Cuartel emocional

El rayo verde

En estos últimos días de vacaciones -¿vacaciones? ¡pero si estoy mandando el artículo al periódico!- me he instalado en una cueva de pescadores al borde del mar, en un hábitat natural donde no tengo más horizonte que el que me marca el confín del mar desde el que se ven las puestas de sol más hermosas. Entre medias se yerguen tres, cuatro o cinco islotes que adornan el paisaje y hasta hacen compañía. He decidido hacer esta experiencia a solas, prescindiendo de compañía alguna, para meditar, serenar mi alma y vivir lo más salvajemente posible, alimentándome escuetamente, en plan anacoreta. No me ha crecido la barba, porque soy mujer, o al menos eso creo, hoy día nunca se sabe, y mi pelo tiene aspecto de estropajo, de aquellos estropajos de esparto que antes había. Parezco un ser primitivo, con un traje de baño por toda vestimenta y un pareo, que poco a poco se muestra más raído por la acción del mar y del sol. Cuando me encuentro con fuerza suficiente, empujo mi barca hacia el agua, echo mi sedal y mi anzuelo, y a veces hasta hay suerte y saco algún pez que me como crudo, debidamente destripado, eso sí. Mi cuerpo se va purificando poco a poco y mi alma también a base de austeridad y escasos recursos. En los últimos tiempos ha proliferado un alga asiática que está colonizando el Mediterráneo. La pesca se está resintiendo, pero los ecologistas se muestran reacios a que se tomen medidas para exterminarla. Ya se sabe que, dar por saco, es su cualidad más sobresaliente.

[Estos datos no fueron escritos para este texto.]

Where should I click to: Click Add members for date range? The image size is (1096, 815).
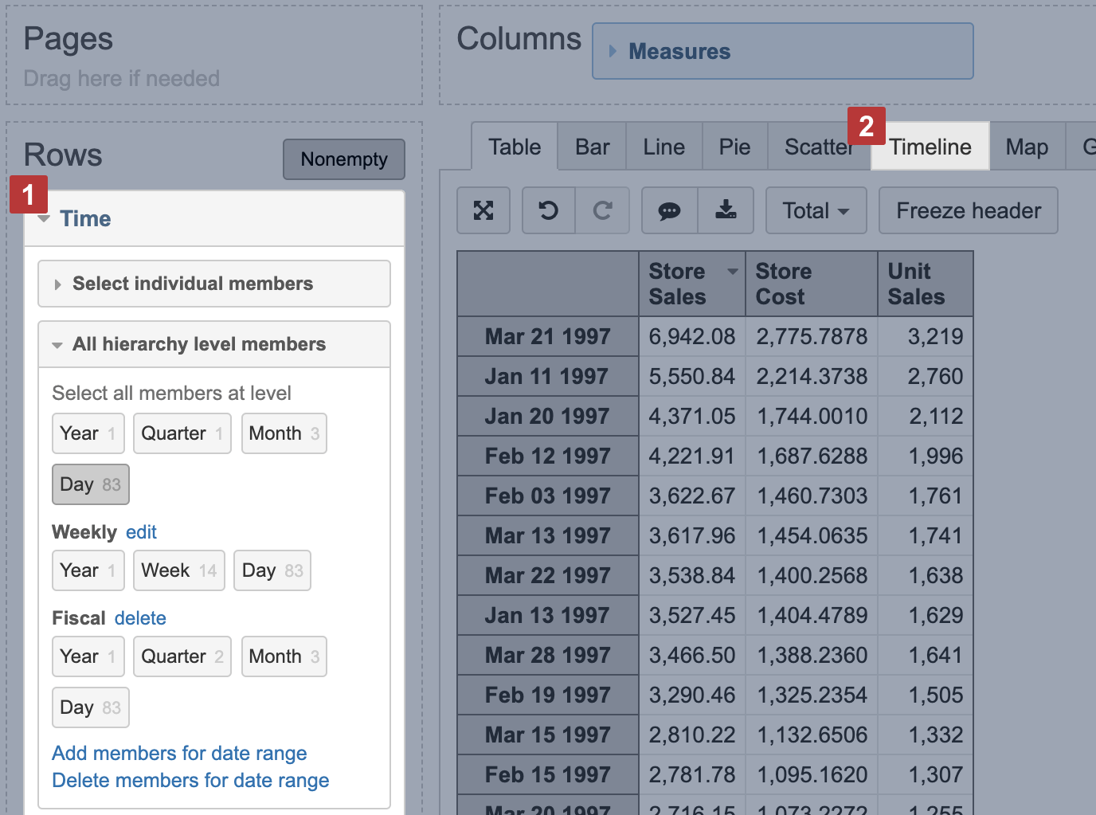pyautogui.click(x=179, y=753)
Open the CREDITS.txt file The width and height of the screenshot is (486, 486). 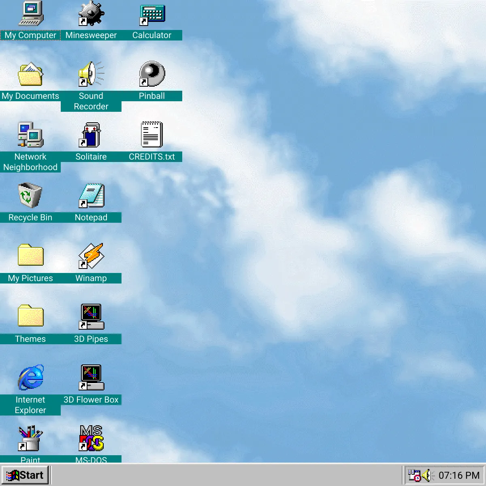pos(152,136)
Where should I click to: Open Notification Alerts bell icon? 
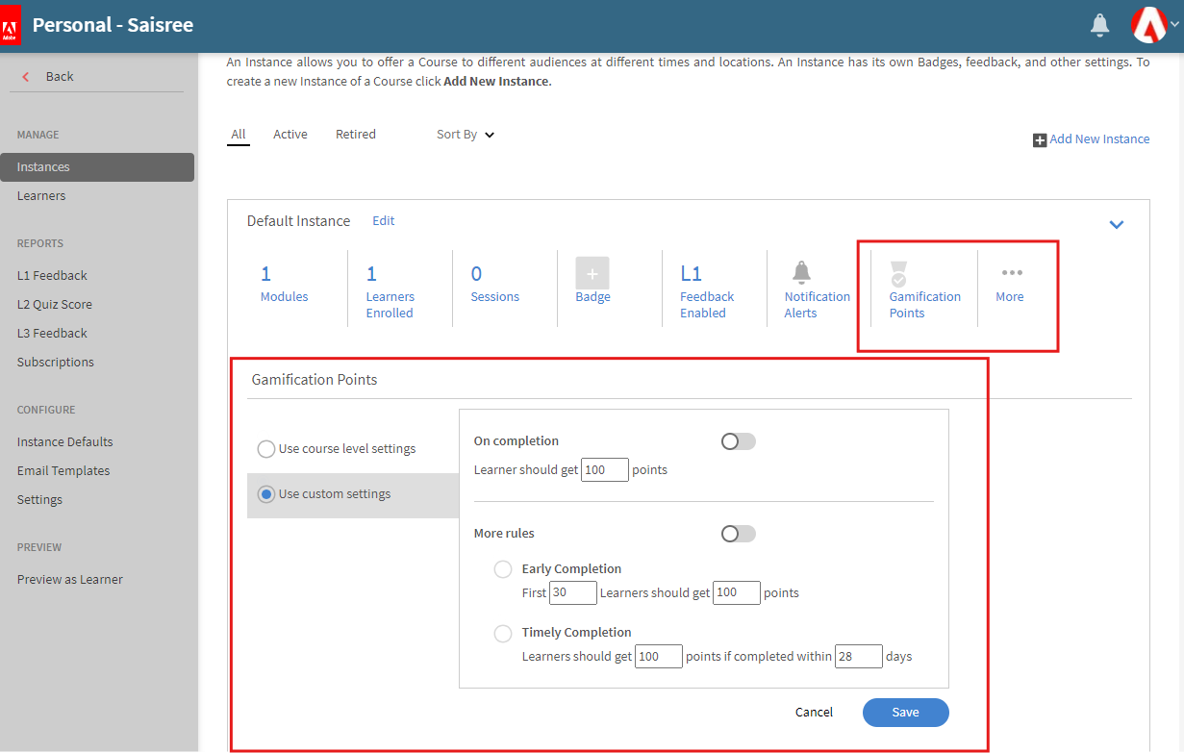click(801, 272)
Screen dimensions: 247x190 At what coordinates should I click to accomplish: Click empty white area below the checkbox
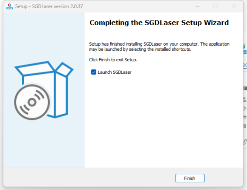pos(164,120)
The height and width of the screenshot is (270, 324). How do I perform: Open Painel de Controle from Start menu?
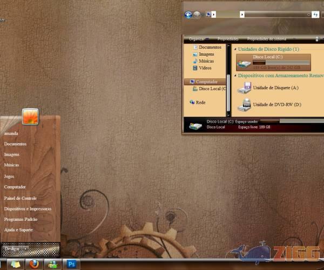(21, 198)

Mi familia y mis amigos se preguntan por qué se me ha ocurrido semejante extravagancia, pero todo tiene su explicación. Hace ya años que persigo el rayo verde, ese fenómeno que se produce en las puestas de sol de los días muy claros y que mis ojos nunca han sido capaces de captar. Siempre he pensado que es una leyenda urbana y que, quienes me rodean, abusan de mí porque soy pequeña, igual que en los años de mi infancia, en aquellas temporadas de Cercedilla, a los niños nos llevaban al atardecer a cazar gamusinos. Me lo creí a pies juntillas hasta hace poco. Cosas de la ingenuidad y de la ausencia de maldad, pero, ahora que lo pienso no deja de ser bonito fiarse de la gente y no pensar mal, alejar la mosca de detrás de la oreja y asumir como ciertas pequeñas e intrascendentes mentiras que no dañan a nadie.

Hoy, que ya abandono mi retiro, estoy en condiciones de afirmar que el rayo verde existe, ¡vaya si existe!, solo hace falta querer verlo y dejar que nuestros ojos vivan la ilusión de haberlo observado, luego de fijar la vista en el naranja rojizo del sol de poniente. Anoche me di cuenta de que la ilusión crea esperanza y que por eso hay que fomentarla, al menos en el momento de quedarnos dormidos, aunque solo sea para tener sueños placenteros.

CODA. Me he permitido en este penúltimo domingo de agosto, hacer vaga y amena literatura, porque realmente apenas hay nada que rascar que no haya sido comentado, y me niego a debatir sobre el vestido de Victoria Federica y de Gunilla von Bismarck, de si Jennifer López se separa de su recién estrenado marido, el guapísimo Ben Affleck o sobre la nueva faceta de José Andrés como bombero, que me parece muy bien y muy solidario. Como diría Rhett Butler a Scarlata O’Hara en “Lo que el viento se llevó”, “francamente, querida, me importa un bledo”. Y como dice ella para rematar la película “mañana será otro día”.